The Dynamite Fighting Show (DFS) is a Romanian kickboxing, Muay Thai, mixed martial arts (MMA), boxing, kyokushin and taekwondo promotion company based in Bucharest, Romania, which is owned by veteran heavyweight star Cătălin Moroșanu. It is the most popular combat sports and kickboxing promotion company in Romania. Former head of media and marketing for SUPERKOMBAT Alin Huiu has been managing director since its inception.

It promoted the first sanctioned professional event in the Romanian capital on July 5, 2018, when DFS promoted the "super fight" between Moroșanu and Freddy Kemayo.
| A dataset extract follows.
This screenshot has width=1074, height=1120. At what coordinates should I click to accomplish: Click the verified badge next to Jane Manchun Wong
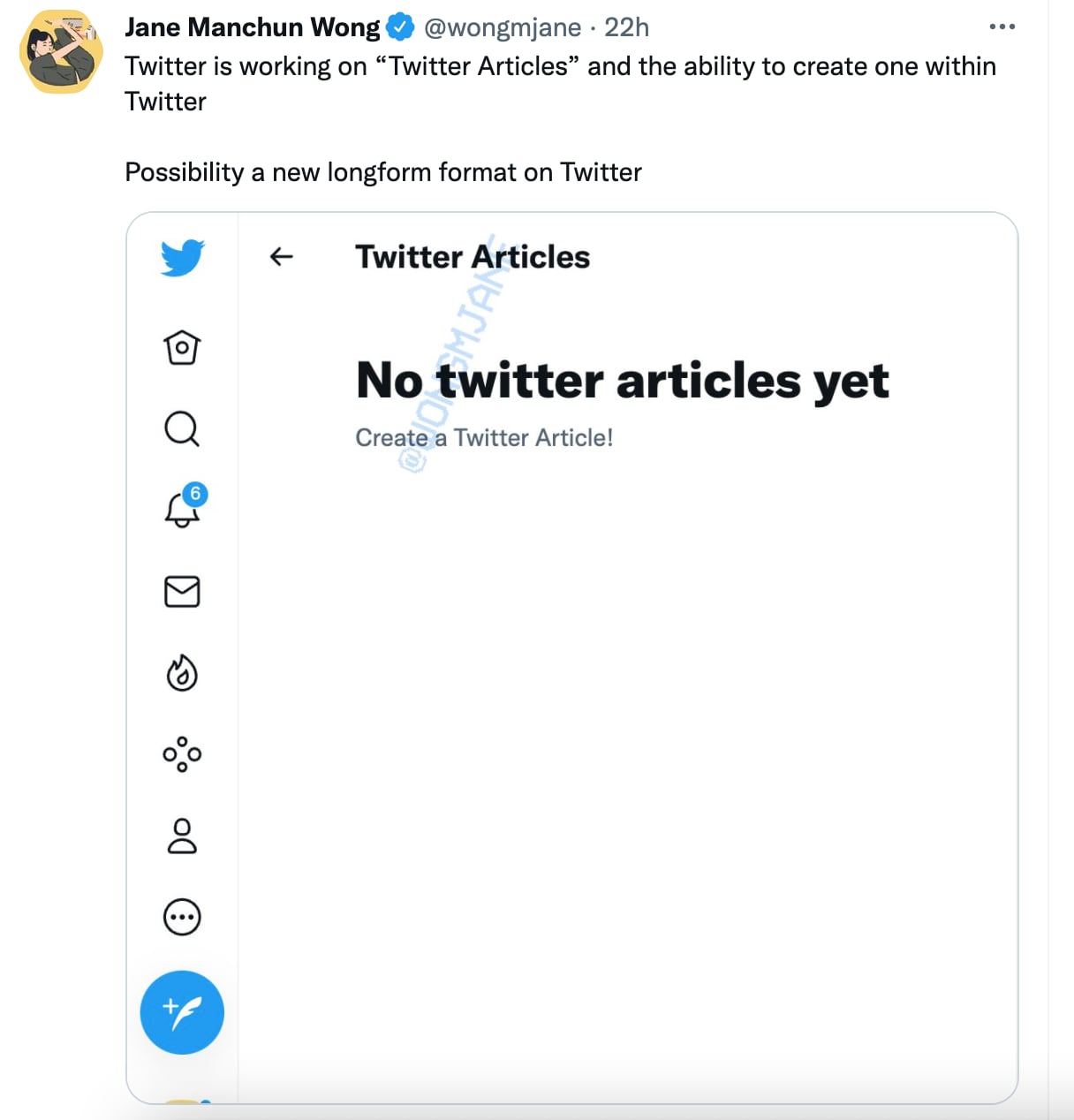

In Romania, it can be seen on Pro TV and Pro X. On 5 March 2020 DFS started airing live events on Sport Extra with the debut event on Sport Extra being Dynamite Fighting Show 7.

It has a strategic partnership with ISKA.

In May 2022, DFS signed a distribution agreement with five American networks. The partnership through UFA will have 120 broadcasts on NBC Sports, AT&T, Stadium, NSN and Ocean 7 WXVO in the United States.

History
Following the dissolution of the largest continental and popular Superkombat Fighting Championship, several new promotions started to dominate the scene in Romania. The professional kickboxing industry lacked a viable competitor to Colosseum Tournament which Cătălin Moroșanu attempted to fill with the formation of Dynamite Fighting Show.

Ratings
Also enjoying the popularity of Cătălin Moroșanu, after the  dissolution of the SUPERKOMBAT it became the most popular combat sports promotion in the country.

In 2018, after Pro TV and its subsidiary Pro X ended the partnership with SUPERKOMBAT, together with the Dynamite Fighting Show they announced a multi-year broadcast deal.

The promotion's first broadcast television event was DFS 1: Moroșanu vs. Kemayo. In the main event, Cătălin Moroșanu and Freddy Kemayo met for the third time in the kickboxing ring. Moroșanu dominated the bout, leading to a unanimous decision victory.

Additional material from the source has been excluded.